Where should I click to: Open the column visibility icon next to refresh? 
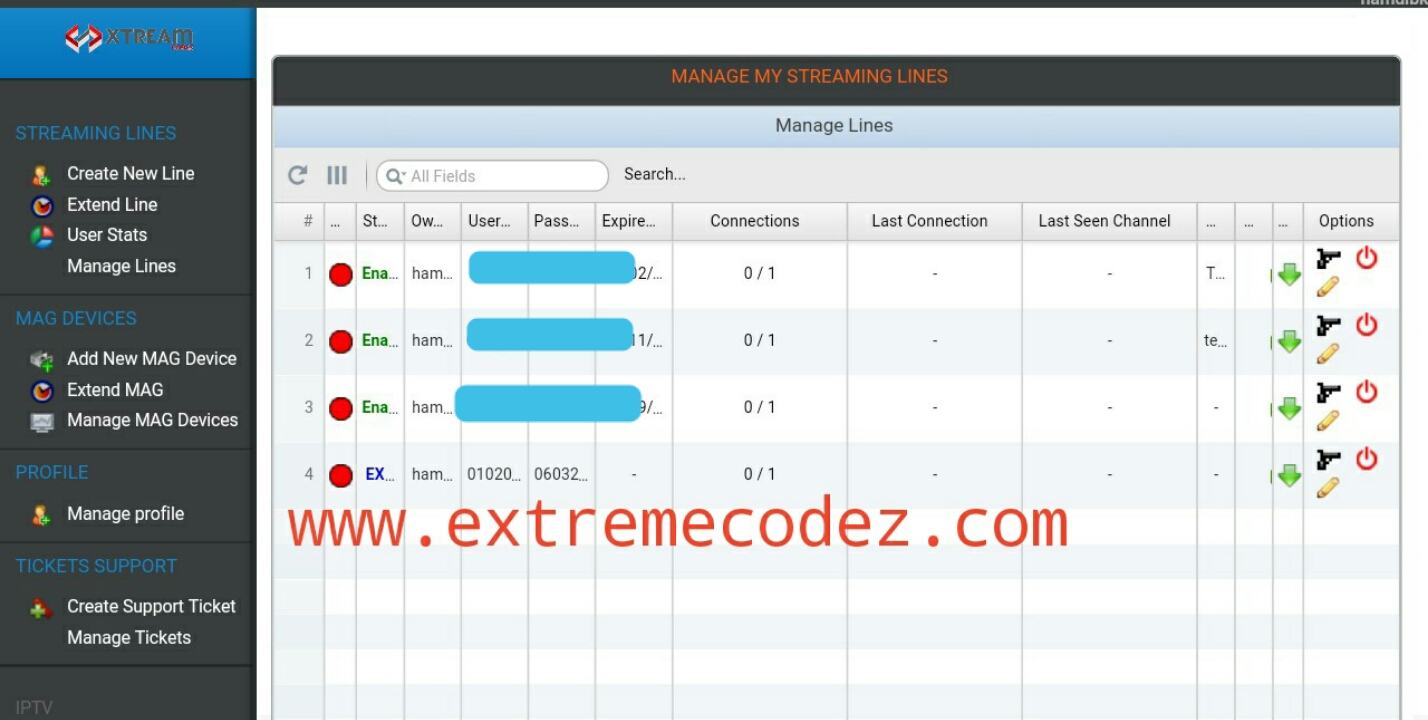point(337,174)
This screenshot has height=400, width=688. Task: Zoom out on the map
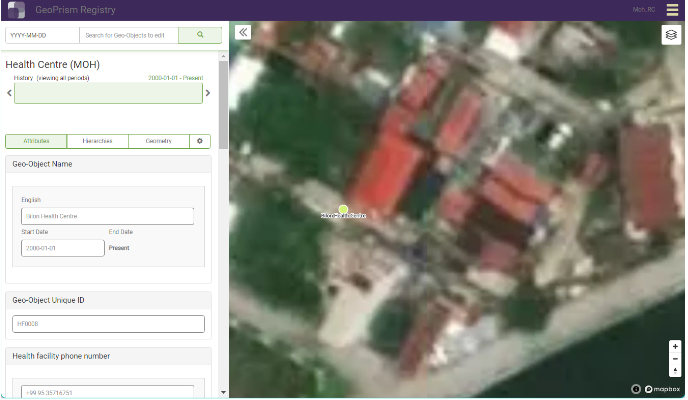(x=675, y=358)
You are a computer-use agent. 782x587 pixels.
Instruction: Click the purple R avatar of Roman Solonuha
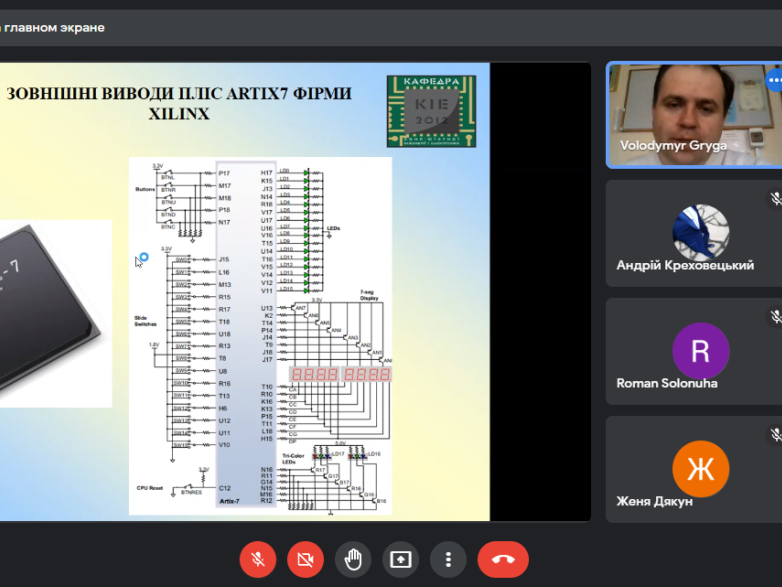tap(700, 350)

--

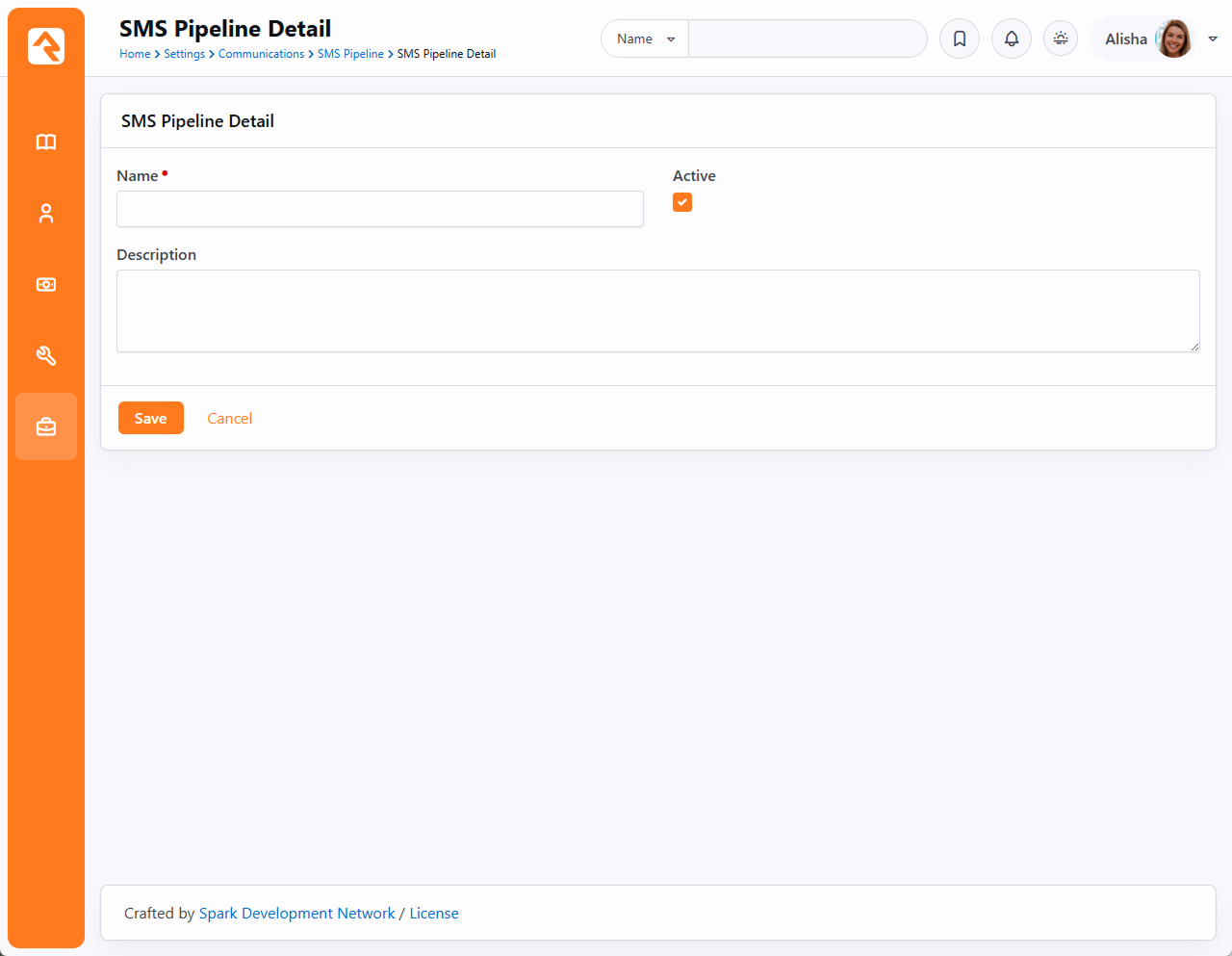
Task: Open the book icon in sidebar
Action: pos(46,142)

**WORK TASK**. Nothing outside the stretch above, from the line with "Where should I" through the line with "You are a computer-use agent. 782x587 pixels.", is set down. Transcribe that stretch exactly, ends included, but not its pictures.

**RESULT OF THE TASK**.
Where should I click to: Open the column visibility icon next to refresh? 
point(337,174)
This screenshot has height=400, width=688. Task: Zoom out on the map
(x=675, y=358)
You are a computer-use agent. 782x587 pixels.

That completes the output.